··· Provided records
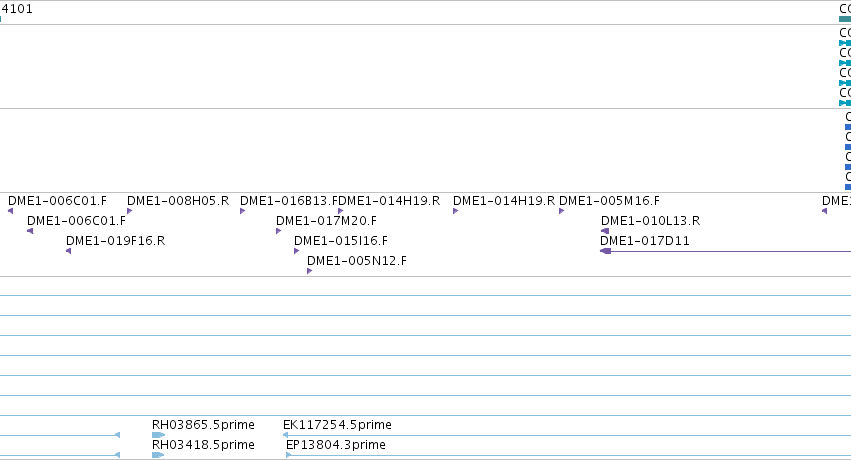Screen dimensions: 851x460
Task: Select the DME1-010L13.R purple arrow block
Action: (605, 231)
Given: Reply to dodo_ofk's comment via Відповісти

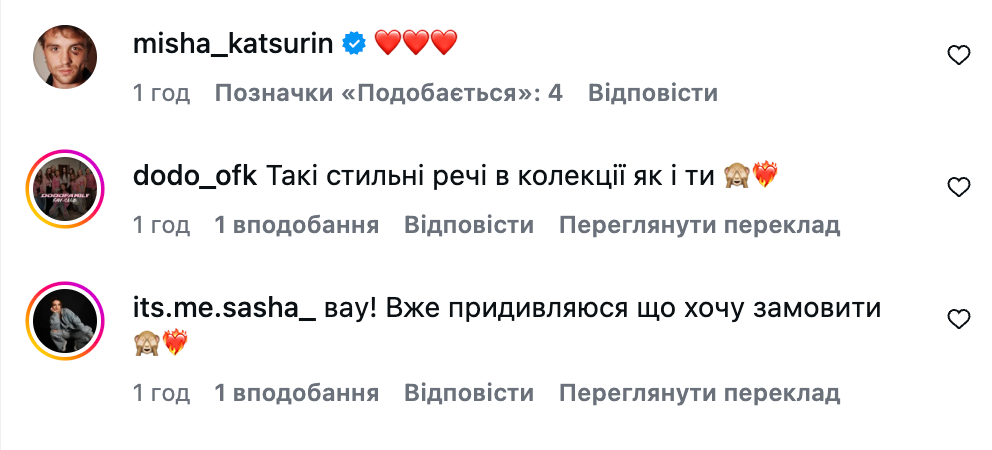Looking at the screenshot, I should 469,226.
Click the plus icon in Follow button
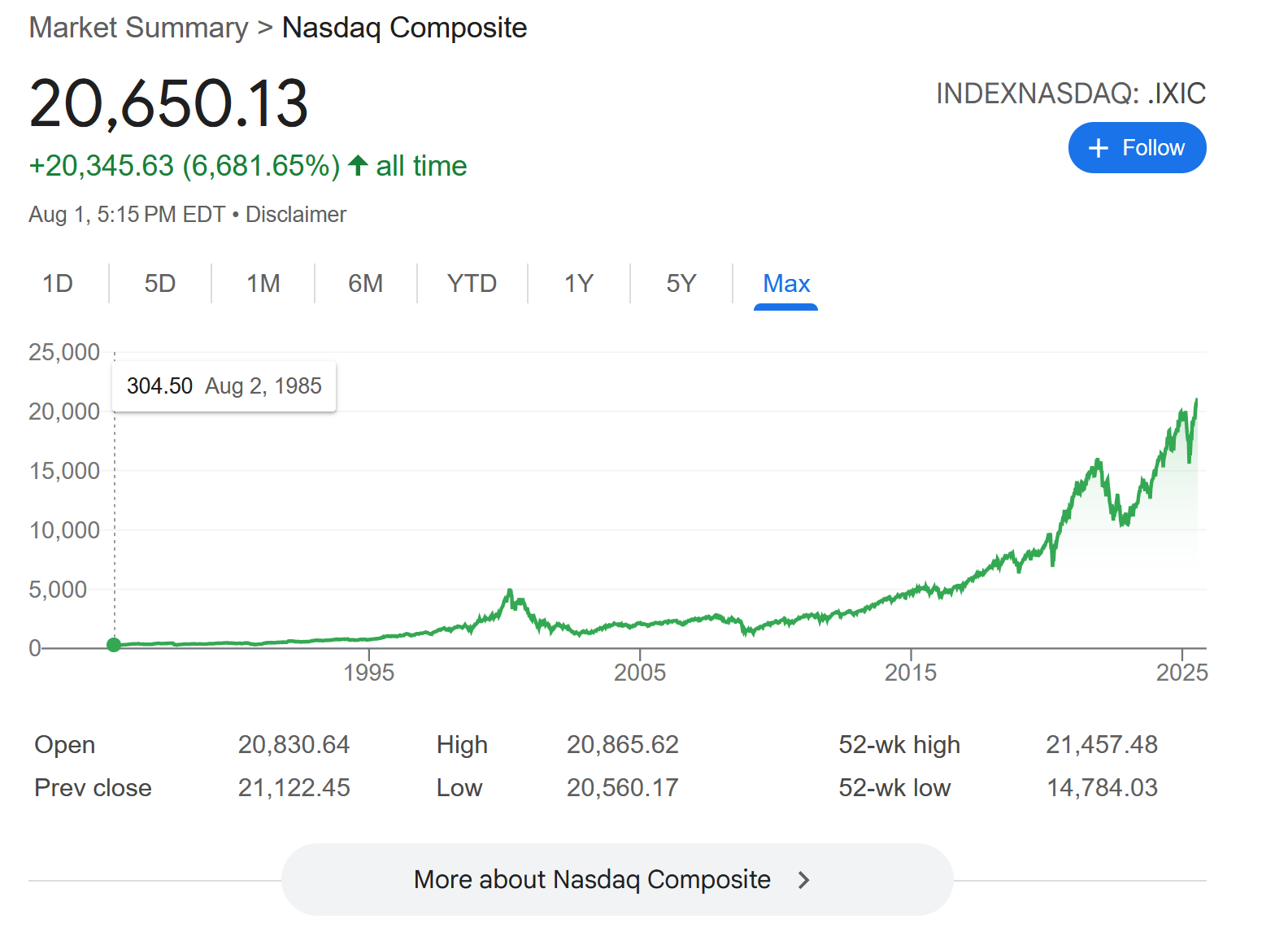Image resolution: width=1288 pixels, height=945 pixels. point(1098,148)
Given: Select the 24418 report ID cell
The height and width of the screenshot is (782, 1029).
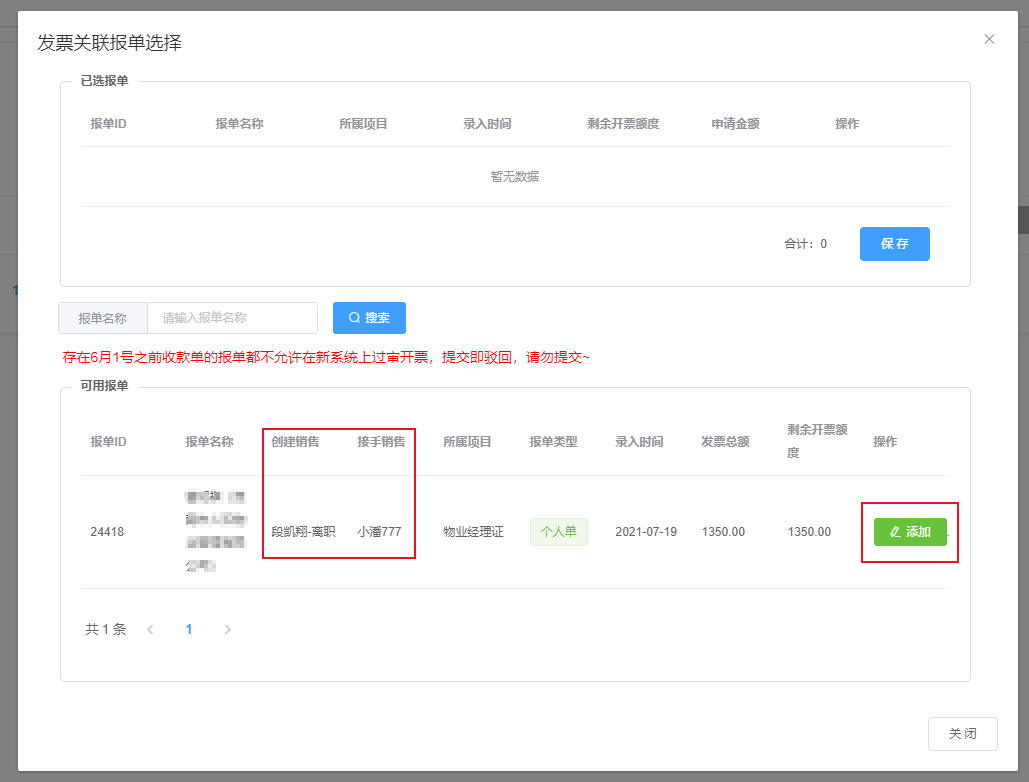Looking at the screenshot, I should (x=107, y=532).
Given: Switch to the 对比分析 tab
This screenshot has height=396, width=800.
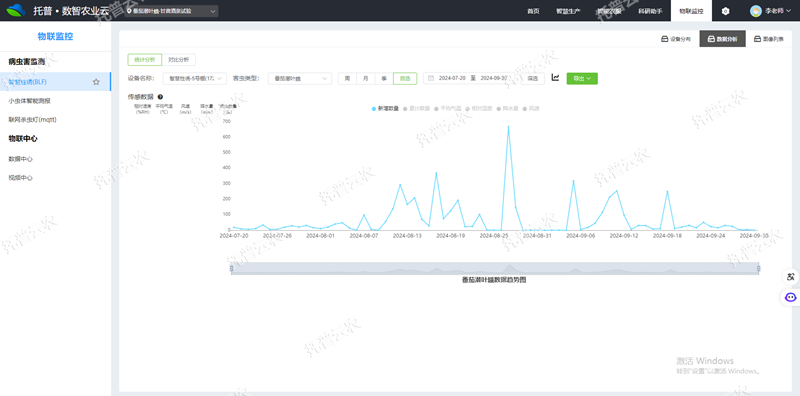Looking at the screenshot, I should [x=179, y=60].
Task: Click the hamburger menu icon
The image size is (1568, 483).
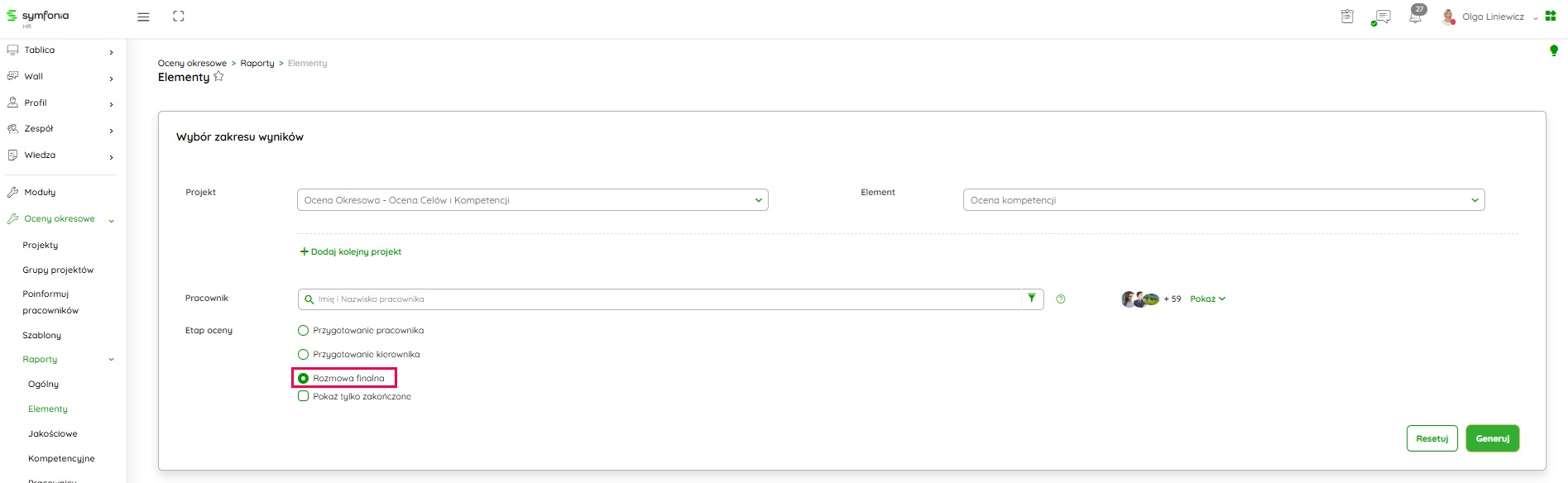Action: coord(143,17)
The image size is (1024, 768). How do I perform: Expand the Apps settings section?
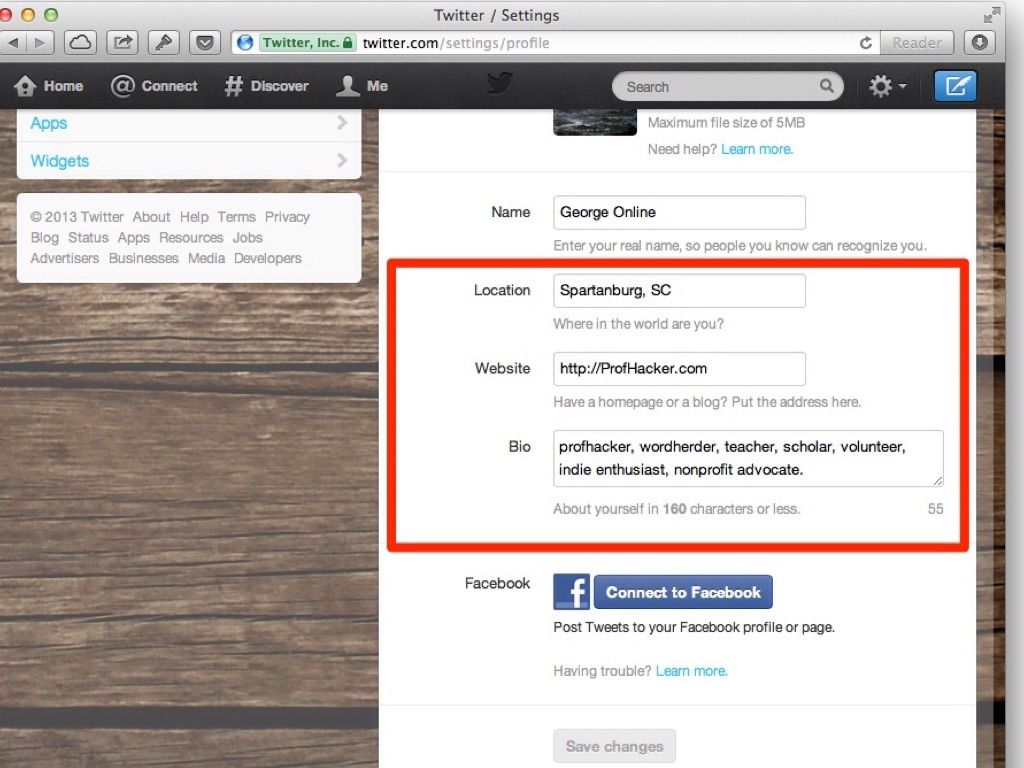(188, 123)
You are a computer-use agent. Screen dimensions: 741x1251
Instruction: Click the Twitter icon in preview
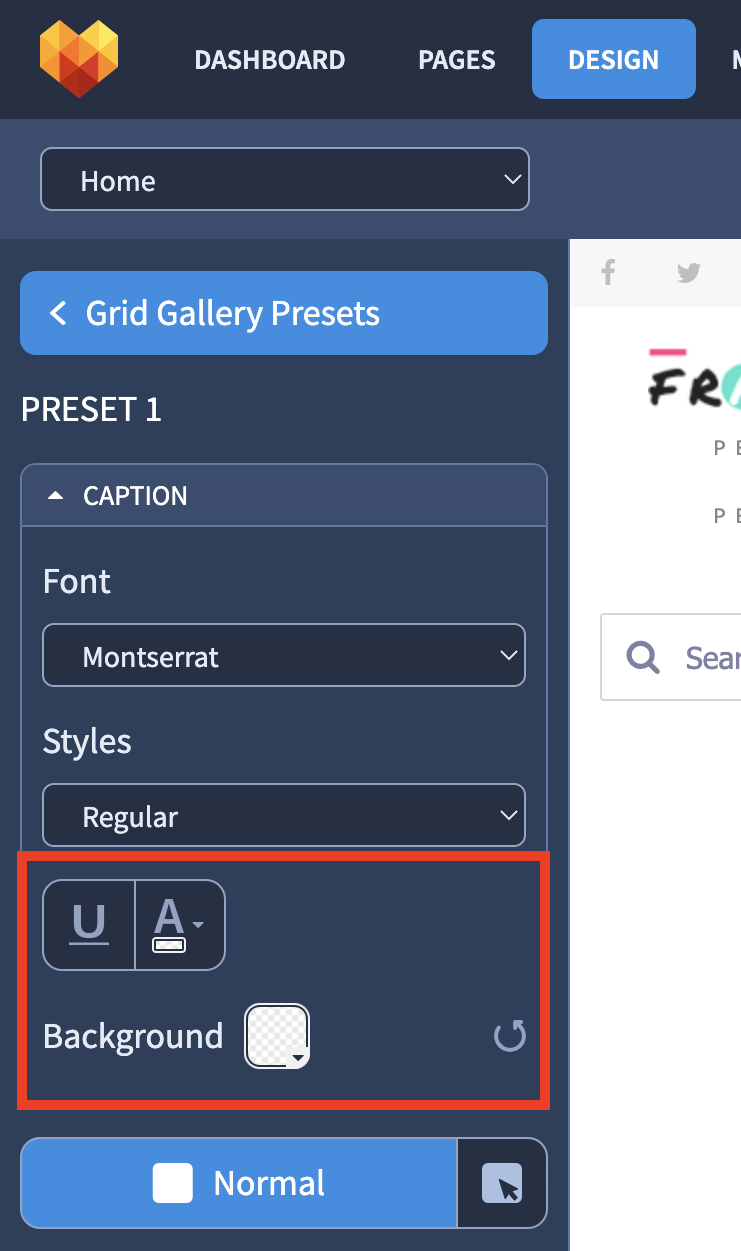tap(689, 272)
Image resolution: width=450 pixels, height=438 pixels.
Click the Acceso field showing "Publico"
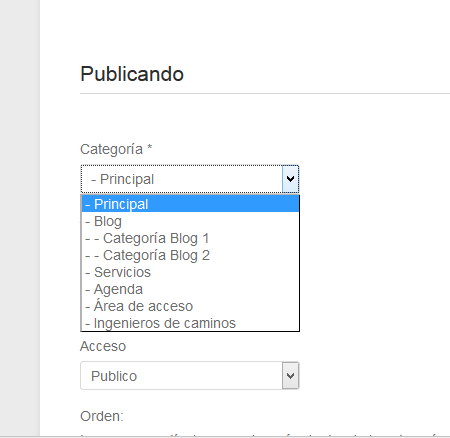190,376
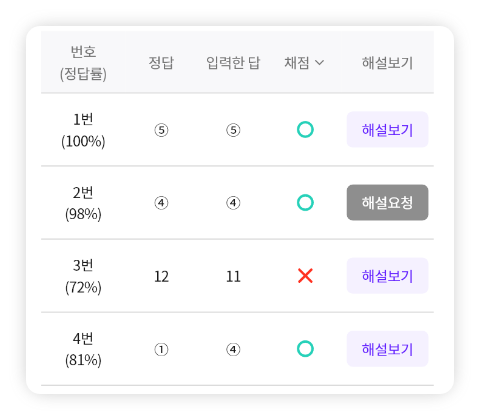Click the 입력한 답 column header
This screenshot has height=420, width=480.
coord(233,63)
······
_What is being asked_
In the answer, give only the lines from the one containing "You are a computer-use" through the end of the records above, each reproduced exactly. Include no pictures.

_Answer to this task_
You are a computer-use agent. Screen dimensions: 741x1251
Instruction: Click the Twitter icon in preview
tap(689, 272)
Image resolution: width=450 pixels, height=438 pixels.
Click the Acceso field showing "Publico"
190,376
Click the 입력한 답 column header
This screenshot has height=420, width=480.
coord(233,63)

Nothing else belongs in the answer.